Les musulmans échangent avec les passants le salut de paix… Quelques-uns se retournent vers ces inconnus qui s’en vont, libres, et les regardent, comme cherchant auprès d’eux un appui.
Mais la troupe douloureuse passe, s’éloigne, et bientôt, dans le rayonnement rouge du matin, elle n’apparaît plus, de nouveau, que comme un petit tourbillon de fumée fauve qui se dissipe et disparaît.
Vision de mauvais rêve !
Boghari, février 1903.
ILOTES DU SUD
En dehors de la ville, au pied des dunes grises, un carré de maçonnerie sans toit, aux murs percés d’ouvertures en forme de trèfles, se dresse, projetant une courte ombre transparente sous les rayons presque perpendiculaires du soleil, au milieu du flamboiement inouï de tout ce sable blanc qui, vaste fournaise, s’étend à l’infini, des petites maisons à coupoles de la ville aux dos monstrueux de l’Erg.
Un chant lent et triste monte de cette singulière construction, avec le grincement continu, obsédant, d’une roue et de chaînes mal graissées.
Dans la petite bande d’ombre bleue, un homme vêtu de blanc, coiffé du haut turban à cordelettes noires, est à demi couché, un bâton à la main.
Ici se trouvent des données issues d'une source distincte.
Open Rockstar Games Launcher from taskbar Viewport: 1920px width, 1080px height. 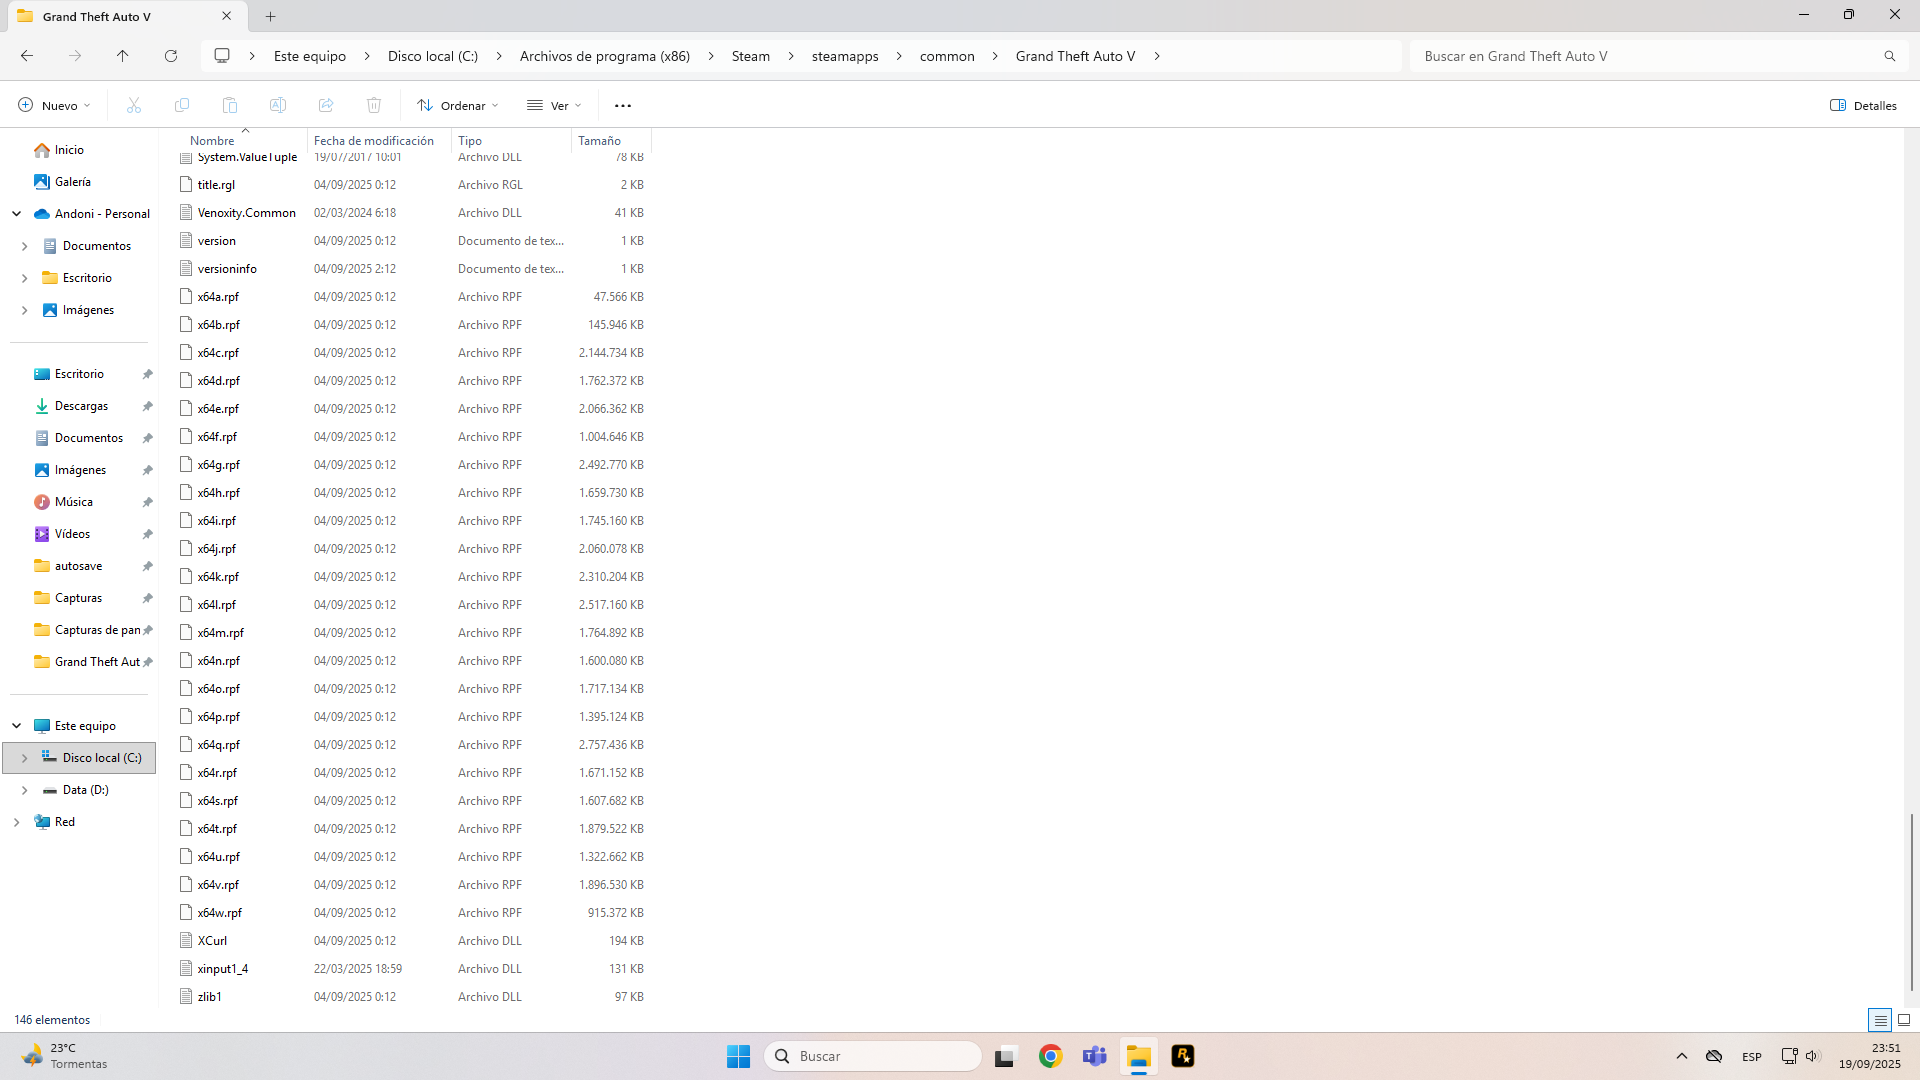1183,1056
Il fume et il rêve. De temps en temps, quand le grincement se fait plus sourd et plus lent, l’homme crie : « Pompez ! Pompez ! »
A l’intérieur, trois ou quatre hommes maigres et bronzés, vêtus de laine blanche, tournent péniblement un treuil rouillé, et la chaîne fait monter l’eau qui coule avec un bruissement frais dans les petites séguia de plâtre.